Text Extractor

Using the Text Extractor, users can select an HDFS input directory that contains a set of documents, and then parse that content to create a new data set that contains the parsed text.

Information at a Glance

Category NLP
Data source type HD
Sends output to other operators Yes
Data processing tool Spark

Input

No input needs to be directly connected. Select an input directory from the parameter configuration dialog box.
Bad or Missing Values
If the operator encounters an error while reading or parsing a document, it flags as true in the read_or_parse_error column, and the text of the error is displayed in the text_content column. Such an error can occur if the user does not have read permissions on the selected directory (or specific files), or if a file is corrupted.

Restrictions

Text Extractor accepts only the following file types.

  • .doc
  • .docx
  • .html
  • .log
  • .pdf
  • .ppt
  • .pptx
  • .rtf
  • .txt
  • .xml

Text Extractor does not preserve the structure of the document; it only parses the text data. Thus, the structure of the original document might be lost.

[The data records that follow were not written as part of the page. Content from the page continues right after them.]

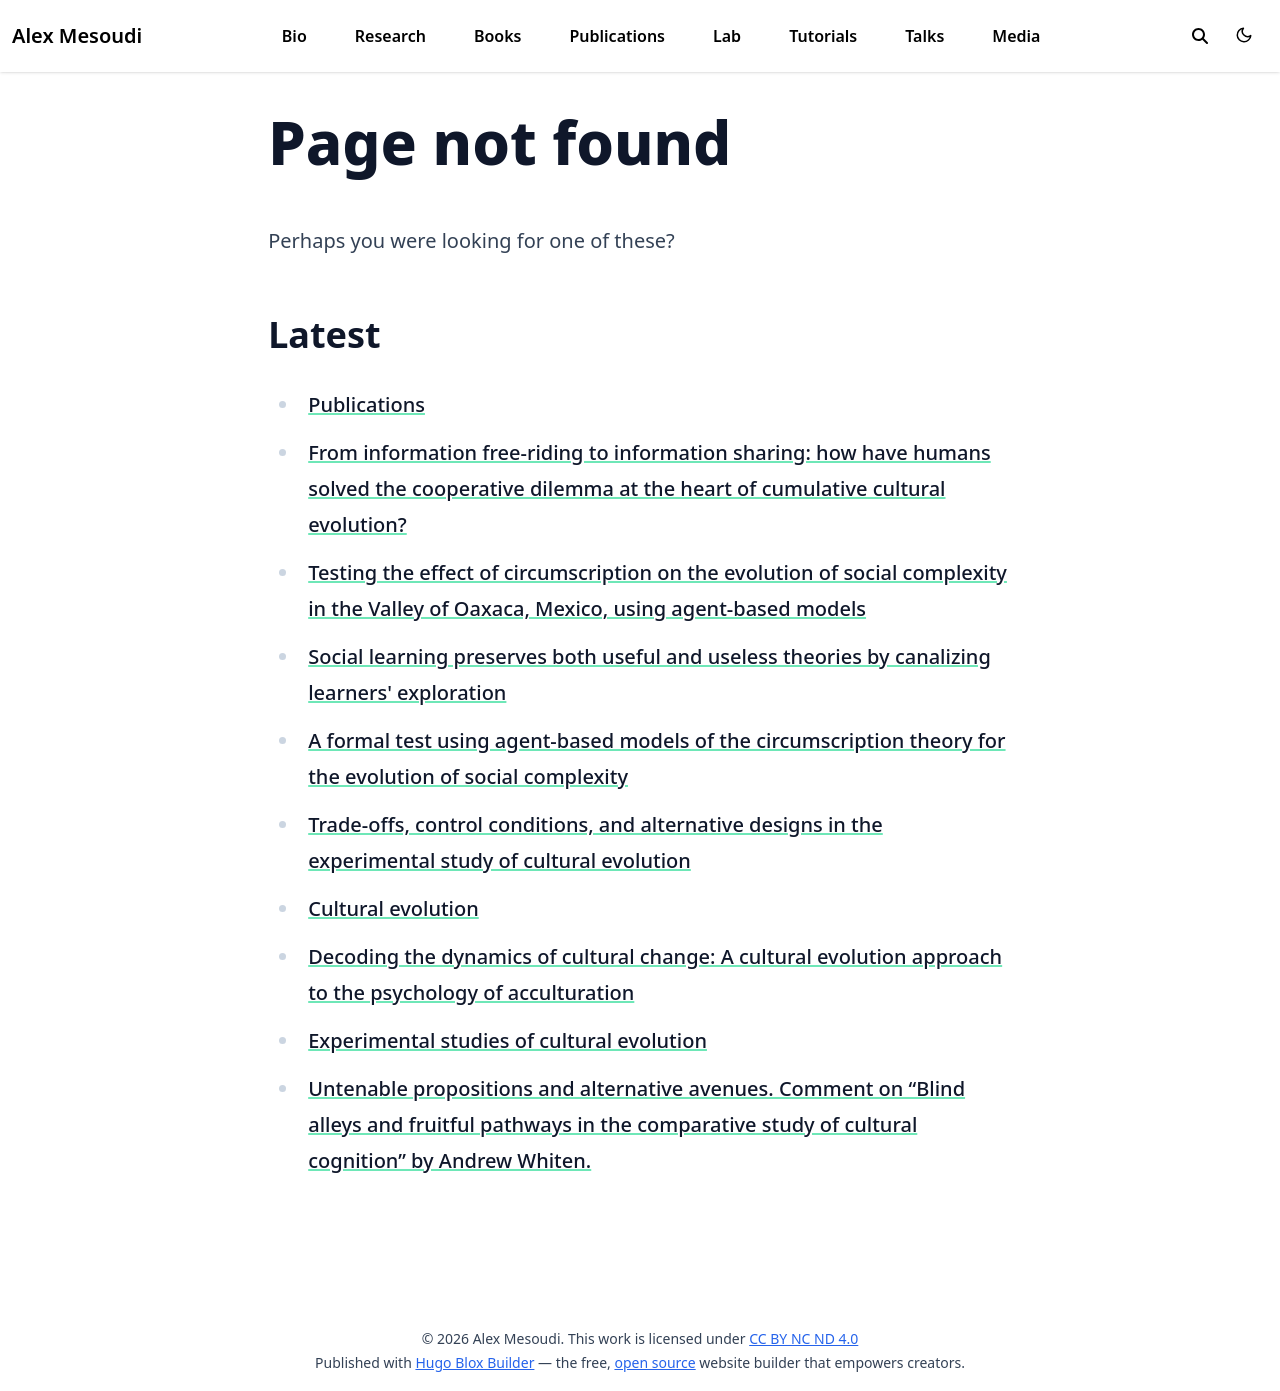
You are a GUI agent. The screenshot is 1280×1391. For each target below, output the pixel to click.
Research (390, 36)
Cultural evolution (393, 908)
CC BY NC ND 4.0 (803, 1338)
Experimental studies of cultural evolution (507, 1040)
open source (654, 1362)
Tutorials (823, 36)
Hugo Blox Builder (474, 1362)
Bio (294, 36)
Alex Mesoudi (77, 35)
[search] (1200, 36)
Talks (924, 36)
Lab (727, 36)
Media (1016, 36)
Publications (617, 36)
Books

If the fonts in your document use a non-standard encoding and the document structure does not contain a /ToUnicode table associated with these fonts, the text content extracted might be garbled. Many different encodings and fonts exist, and it is not possible to predict all of them. Some files are produced without this important metadata. Even though you can display and print the file properly, the file does not contain information about the meaning of the font/letter shapes. In this case, you must recreate the file or use OCR. (source)

Configuration

Parameter Description
Notes Any notes or helpful information about this operator's parameter settings. When you enter content in the Notes field, a yellow asterisk is displayed on the operator.
Data Source (HD) The Hadoop data source.
Input Directory The input directory that contains the files to parse (wildcards and patterns are supported, as well as single file selection).
Tip: The input directory path can be entered manually, and the user can enter a regular expression as path pattern

(for example, /dir/user*/projectA*)

The operator parses only files with selected extensions in the chosen directory its tree of subdirectories (other files are skipped).

If no files with the selected extensions are found, the output is empty and the following error message is displayed in the addendum:
"No files with selected extension were found in
the input directory and subdirectories"
Caution:

Invalid Filenames

Filenames with the following characters: {}[],| are not supported and cause the job to fail.

File Formats to Parse Extensions of the files to parse from the available options.
Note: The filenames must explicitly include the extension. For example, a PDF file titled mydoc is not read, but a PDF file titled mydoc.pdf is read.
Maximum Number of Characters per File If a file has more characters than this limit, the file is not parsed. The default limit is 10,000,000 characters. The column read_parse_error is set to true and an error is displayed in the output column text_content.
Caution:

Parsing Large Files

This limit is set to avoid the Spark job hanging because the directory contains huge files that a user could try to parse by mistake. To parse these large files, increase this limit. Doing so may require tuning the Spark memory settings.

Storage Format Select the format in which to store the results. The storage format is determined by your type of operator.

Typical formats are Avro, CSV, TSV, or Parquet.

Compression Select the type of compression for the output.
Available Parquet compression options.
  • GZIP
  • Deflate
  • Snappy
  • no compression

Available Avro compression options.

  • Deflate
  • Snappy
  • no compression
Output Directory The location to store the output files.
Output Name The name to contain the results.
Overwrite Output Specifies whether to delete existing data at that path.
  • Yes - if the path exists, delete that file and save the results.
  • No - fail if the path already exists.
Advanced Spark Settings Automatic Optimization
  • Yes specifies using the default Spark optimization settings.
  • No enables providing customized Spark optimization. Click Edit Settings to customize Spark optimization. See Advanced Settings Dialog Box for more information.

Output

Visual Output


Data Output

This operator outputs a tabular data set (.TSV) with the following six columns.

  • doc_index - a unique index created to identify the document.
  • file_path - the original file path.
  • file_extension - the extension of the file.
  • text_content - the text content parsed from the document.
  • read_or_parse_error - a boolean value that determines whether an error occurred while reading/parsing this document.
    • true - an error occurred while reading or parsing. If an error occurred, it appears in the text_content column.
    • false - no errors occurred while parsing this document.
  • is_empty - a boolean value that is set to true if the file to be read is empty (or does not contain any alphanumeric characters).